In what looks like an attempt by the state to put its thumb on the scale to help local distiller Brown-Forman (NYSE:BF-B) press its case for how Tennessee whiskey is made, the state's alcoholic beverage commission sent Diageo a letter charging it with violating a 1937 law that requires distillers store their spirits either in the county where they're manufactured or in an adjacent one. Because Diageo stores its George Dickel whisky (yes, they spell it that way) in a Louisville, Ky., warehouse rather than at the Coffee County, Tenn., facility where it's distilled, the state says it's run afoul of the law.
Diageo counters that the state has never enforced the storage law before and doing so violates its constitutional rights regarding interstate commerce.
Certainly, the timing of the state's letter is curious. It was only a few weeks ago that Brown-Forman railed against Diageo allegedly trying to water down a distinctly American institution like Tennessee whiskey. B-F says the protectionist law it pushed through the legislature proscribing exactly how "Tennessee whiskey" had to be made -- which not so coincidentally is the same way its Jack Daniel's is distilled -- had nothing to do with the state's craft distillers that would be affected by the law but everything to do with a "foreign company" weakening Tennessee's identity. And only a week later, the state's alcohol commissioner chose to enforce the 80-year-old storage law. It can hardly be a coincidence.

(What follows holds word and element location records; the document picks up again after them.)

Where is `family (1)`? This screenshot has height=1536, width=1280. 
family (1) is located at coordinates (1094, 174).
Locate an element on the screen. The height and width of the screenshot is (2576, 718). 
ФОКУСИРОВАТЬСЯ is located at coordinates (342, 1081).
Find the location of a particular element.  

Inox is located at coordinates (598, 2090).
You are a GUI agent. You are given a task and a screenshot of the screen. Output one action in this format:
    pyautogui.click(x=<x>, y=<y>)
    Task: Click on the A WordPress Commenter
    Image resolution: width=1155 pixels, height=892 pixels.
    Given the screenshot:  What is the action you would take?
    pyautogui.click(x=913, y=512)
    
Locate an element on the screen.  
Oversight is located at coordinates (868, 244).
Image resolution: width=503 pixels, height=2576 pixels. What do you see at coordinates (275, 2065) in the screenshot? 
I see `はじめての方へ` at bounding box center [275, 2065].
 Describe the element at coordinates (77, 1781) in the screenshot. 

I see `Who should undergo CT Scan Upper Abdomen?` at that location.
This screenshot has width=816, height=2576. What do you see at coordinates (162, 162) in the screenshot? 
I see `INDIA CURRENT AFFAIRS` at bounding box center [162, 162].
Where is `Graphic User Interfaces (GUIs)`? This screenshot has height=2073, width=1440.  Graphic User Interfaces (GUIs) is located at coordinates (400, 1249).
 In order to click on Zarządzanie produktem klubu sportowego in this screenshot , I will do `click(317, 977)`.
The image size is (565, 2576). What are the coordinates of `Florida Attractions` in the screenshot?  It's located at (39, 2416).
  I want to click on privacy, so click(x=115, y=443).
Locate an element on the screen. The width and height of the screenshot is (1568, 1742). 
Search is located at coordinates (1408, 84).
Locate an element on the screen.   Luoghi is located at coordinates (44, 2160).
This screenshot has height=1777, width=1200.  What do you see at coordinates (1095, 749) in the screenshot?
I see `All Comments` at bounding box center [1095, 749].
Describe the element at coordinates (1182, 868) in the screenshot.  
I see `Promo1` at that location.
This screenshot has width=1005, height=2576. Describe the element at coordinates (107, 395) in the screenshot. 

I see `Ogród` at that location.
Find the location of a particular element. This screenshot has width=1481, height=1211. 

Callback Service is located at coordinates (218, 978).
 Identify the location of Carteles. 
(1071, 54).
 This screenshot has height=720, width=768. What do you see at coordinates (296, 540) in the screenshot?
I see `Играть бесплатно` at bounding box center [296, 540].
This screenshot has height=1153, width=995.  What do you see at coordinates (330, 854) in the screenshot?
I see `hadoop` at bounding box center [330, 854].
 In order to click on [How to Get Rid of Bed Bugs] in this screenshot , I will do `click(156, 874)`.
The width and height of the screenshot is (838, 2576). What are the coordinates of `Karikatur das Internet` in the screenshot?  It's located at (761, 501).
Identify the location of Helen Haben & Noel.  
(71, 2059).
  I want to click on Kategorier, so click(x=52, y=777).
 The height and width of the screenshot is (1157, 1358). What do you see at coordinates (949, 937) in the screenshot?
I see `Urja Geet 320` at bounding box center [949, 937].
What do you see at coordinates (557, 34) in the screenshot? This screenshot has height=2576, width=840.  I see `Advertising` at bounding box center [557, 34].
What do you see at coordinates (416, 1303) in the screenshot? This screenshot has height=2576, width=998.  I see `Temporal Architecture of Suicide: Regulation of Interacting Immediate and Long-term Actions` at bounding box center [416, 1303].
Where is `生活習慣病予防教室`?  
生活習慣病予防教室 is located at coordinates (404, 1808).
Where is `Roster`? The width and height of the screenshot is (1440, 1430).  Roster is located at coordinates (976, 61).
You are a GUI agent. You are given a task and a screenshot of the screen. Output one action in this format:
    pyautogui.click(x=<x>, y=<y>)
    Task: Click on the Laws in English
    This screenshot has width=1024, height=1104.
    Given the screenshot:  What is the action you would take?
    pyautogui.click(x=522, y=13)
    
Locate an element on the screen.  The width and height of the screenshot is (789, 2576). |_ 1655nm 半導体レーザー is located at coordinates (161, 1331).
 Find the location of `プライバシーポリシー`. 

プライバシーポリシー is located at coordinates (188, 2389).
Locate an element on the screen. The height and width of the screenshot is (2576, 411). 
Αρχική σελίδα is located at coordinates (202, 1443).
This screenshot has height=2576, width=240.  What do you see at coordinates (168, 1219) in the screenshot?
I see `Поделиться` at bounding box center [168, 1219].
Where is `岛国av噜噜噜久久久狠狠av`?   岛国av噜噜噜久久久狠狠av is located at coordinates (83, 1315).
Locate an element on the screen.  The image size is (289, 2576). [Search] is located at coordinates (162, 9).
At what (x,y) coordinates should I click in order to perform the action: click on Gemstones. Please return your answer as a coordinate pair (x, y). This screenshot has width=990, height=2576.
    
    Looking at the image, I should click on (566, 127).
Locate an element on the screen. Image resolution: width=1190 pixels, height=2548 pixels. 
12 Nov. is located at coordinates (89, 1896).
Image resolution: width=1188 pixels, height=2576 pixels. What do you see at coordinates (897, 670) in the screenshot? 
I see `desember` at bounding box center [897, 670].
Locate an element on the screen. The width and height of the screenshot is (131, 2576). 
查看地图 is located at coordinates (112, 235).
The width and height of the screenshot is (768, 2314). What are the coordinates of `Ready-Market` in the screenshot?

Of course, it's spurious to claim in today's global economy that Diageo is "foreign." While the distiller is based in the U.K., its George Dickel brand has a history in Tennessee that goes back almost as far as Jack Daniel's and even comports to the Tennessee whiskey law, using the so-called Lincoln County process that requires straight bourbon whiskey to be filtered through charcoal into single-use, charred-oak barrels.
In fact, as a result of Brown-Forman pressing the government to implement the standard of identity law for whiskey, craft distillers are running into a shortage of oak barrels. No doubt because of the growing popularity of whiskey and bourbon, whose sales surged 10% to $2.4 billion in 2013 as volumes rose 7% to 18 million cases and international sales topped $1 billion for the first time ever, there is a limited supply of casks available.
Brown-Forman accounts for 90% of all whiskey sold in Tennessee, and reported global sales soared 30% in the first nine months of fiscal 2014. Diageo also reported strong growth in whiskey, with net sales of Johnnie Walker growing 16% in the six-month period ending Dec. 31 and its Buchanan's brand of Scotch whisky enjoying a 19% increase in organic sales in North America.
Maybe Brown-Forman is finding all the competition a little too much to fairly and successfully beat back these days, but Diageo points out that if it loses the storage law case, it may have to expand facilities elsewhere and cut jobs in Tennessee.
As the whiskey rebellion enters a new phase, Diageo may be losing a battle or two, but the war is still within its reach -- and that may be worth raising a glass of Dickel to toast.